Try it
Below are the entries; output exactly the lines from the one containing "Screen dimensions: 451x367" through the final line, inclusive.

Dataset items
▬▬▬▬▬▬▬▬▬▬
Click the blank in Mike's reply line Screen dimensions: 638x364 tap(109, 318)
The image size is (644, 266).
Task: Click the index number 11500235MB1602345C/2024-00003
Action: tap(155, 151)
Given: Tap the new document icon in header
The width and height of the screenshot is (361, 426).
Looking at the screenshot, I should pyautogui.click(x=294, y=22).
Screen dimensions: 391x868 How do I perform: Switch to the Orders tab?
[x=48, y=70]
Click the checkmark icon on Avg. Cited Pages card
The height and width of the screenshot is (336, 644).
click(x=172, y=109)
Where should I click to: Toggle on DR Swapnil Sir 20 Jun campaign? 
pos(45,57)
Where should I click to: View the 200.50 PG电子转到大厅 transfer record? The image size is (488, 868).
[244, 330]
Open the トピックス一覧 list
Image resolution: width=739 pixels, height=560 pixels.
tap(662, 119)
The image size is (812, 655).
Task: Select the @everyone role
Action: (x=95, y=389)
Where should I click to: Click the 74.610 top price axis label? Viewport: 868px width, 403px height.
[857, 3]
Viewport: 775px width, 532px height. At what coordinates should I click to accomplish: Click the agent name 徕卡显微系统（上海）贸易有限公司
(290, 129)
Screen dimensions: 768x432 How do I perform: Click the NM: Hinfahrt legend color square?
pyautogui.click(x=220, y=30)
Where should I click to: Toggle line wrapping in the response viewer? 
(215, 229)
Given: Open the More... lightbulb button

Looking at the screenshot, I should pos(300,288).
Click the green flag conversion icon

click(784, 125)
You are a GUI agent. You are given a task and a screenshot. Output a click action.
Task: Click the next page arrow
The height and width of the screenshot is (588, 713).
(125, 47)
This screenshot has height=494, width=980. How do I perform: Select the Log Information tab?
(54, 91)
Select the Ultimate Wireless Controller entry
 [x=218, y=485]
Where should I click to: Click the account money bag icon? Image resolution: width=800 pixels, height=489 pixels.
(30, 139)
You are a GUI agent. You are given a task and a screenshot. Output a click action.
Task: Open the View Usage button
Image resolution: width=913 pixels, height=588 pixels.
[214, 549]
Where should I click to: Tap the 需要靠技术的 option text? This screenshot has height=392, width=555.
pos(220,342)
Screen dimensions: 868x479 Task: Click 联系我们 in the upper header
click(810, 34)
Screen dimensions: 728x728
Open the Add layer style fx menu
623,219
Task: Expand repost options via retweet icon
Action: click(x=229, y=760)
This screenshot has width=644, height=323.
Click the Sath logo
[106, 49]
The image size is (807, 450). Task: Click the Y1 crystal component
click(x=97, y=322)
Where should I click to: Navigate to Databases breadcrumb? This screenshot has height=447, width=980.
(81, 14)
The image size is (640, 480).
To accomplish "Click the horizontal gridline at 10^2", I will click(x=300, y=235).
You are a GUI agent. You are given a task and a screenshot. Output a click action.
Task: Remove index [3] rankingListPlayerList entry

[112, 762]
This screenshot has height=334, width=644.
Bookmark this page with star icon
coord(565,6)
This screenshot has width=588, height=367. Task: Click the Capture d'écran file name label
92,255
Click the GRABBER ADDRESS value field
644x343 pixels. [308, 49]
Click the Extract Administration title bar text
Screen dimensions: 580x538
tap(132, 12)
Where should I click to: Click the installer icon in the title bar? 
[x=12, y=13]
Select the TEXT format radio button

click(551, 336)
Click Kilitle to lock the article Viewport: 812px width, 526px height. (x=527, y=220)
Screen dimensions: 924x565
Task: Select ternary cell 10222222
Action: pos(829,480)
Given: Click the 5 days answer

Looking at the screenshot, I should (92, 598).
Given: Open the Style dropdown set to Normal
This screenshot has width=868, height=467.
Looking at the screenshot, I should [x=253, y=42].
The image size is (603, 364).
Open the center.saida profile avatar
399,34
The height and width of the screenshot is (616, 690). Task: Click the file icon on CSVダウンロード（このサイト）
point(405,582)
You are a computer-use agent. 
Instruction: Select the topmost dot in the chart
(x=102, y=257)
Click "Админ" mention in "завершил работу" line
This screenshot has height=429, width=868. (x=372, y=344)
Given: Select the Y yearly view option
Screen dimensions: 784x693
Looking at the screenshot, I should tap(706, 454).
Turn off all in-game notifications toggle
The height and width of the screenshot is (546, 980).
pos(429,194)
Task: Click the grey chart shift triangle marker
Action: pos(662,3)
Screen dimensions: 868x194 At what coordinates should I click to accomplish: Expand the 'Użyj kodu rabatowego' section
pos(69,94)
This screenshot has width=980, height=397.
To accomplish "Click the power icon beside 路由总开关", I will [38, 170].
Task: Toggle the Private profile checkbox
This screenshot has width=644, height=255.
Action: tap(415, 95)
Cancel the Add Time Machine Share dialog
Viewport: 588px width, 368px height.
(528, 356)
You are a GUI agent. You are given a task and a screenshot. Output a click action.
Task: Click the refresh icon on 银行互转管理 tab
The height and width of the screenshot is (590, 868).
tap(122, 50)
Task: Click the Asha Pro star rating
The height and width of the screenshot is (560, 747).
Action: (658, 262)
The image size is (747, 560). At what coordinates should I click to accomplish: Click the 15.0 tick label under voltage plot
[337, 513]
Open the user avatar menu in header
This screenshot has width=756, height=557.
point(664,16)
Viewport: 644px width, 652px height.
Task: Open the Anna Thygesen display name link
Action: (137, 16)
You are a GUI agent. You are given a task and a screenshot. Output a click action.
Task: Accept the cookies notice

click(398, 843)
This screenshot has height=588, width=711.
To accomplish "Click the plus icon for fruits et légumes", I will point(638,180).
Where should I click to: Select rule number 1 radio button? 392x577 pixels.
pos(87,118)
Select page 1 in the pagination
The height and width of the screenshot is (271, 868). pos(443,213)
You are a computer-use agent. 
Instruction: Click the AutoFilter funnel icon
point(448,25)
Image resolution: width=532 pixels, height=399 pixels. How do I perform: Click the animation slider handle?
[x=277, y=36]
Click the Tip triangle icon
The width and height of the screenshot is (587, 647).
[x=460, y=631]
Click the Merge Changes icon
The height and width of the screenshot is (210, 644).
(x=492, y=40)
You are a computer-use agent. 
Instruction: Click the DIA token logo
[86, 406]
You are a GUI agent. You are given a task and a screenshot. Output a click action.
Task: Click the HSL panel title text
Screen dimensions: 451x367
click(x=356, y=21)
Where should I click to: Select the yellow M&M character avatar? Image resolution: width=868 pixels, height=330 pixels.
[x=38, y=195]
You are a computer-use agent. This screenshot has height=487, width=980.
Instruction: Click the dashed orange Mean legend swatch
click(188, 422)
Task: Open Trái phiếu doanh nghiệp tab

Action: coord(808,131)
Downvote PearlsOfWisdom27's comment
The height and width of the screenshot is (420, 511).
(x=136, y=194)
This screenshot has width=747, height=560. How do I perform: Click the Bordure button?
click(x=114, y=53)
▬▬▬▬▬▬▬▬▬▬
Solution for this problem
Screen dimensions: 451x367
click(x=356, y=21)
Where should I click to: Select the yellow M&M character avatar? Image resolution: width=868 pixels, height=330 pixels.
[x=38, y=195]
You are a computer-use agent. This screenshot has height=487, width=980.
Instruction: Click the dashed orange Mean legend swatch
click(188, 422)
Task: Open Trái phiếu doanh nghiệp tab

Action: coord(808,131)
Downvote PearlsOfWisdom27's comment
The height and width of the screenshot is (420, 511).
(x=136, y=194)
This screenshot has width=747, height=560. How do I perform: Click the Bordure button?
click(x=114, y=53)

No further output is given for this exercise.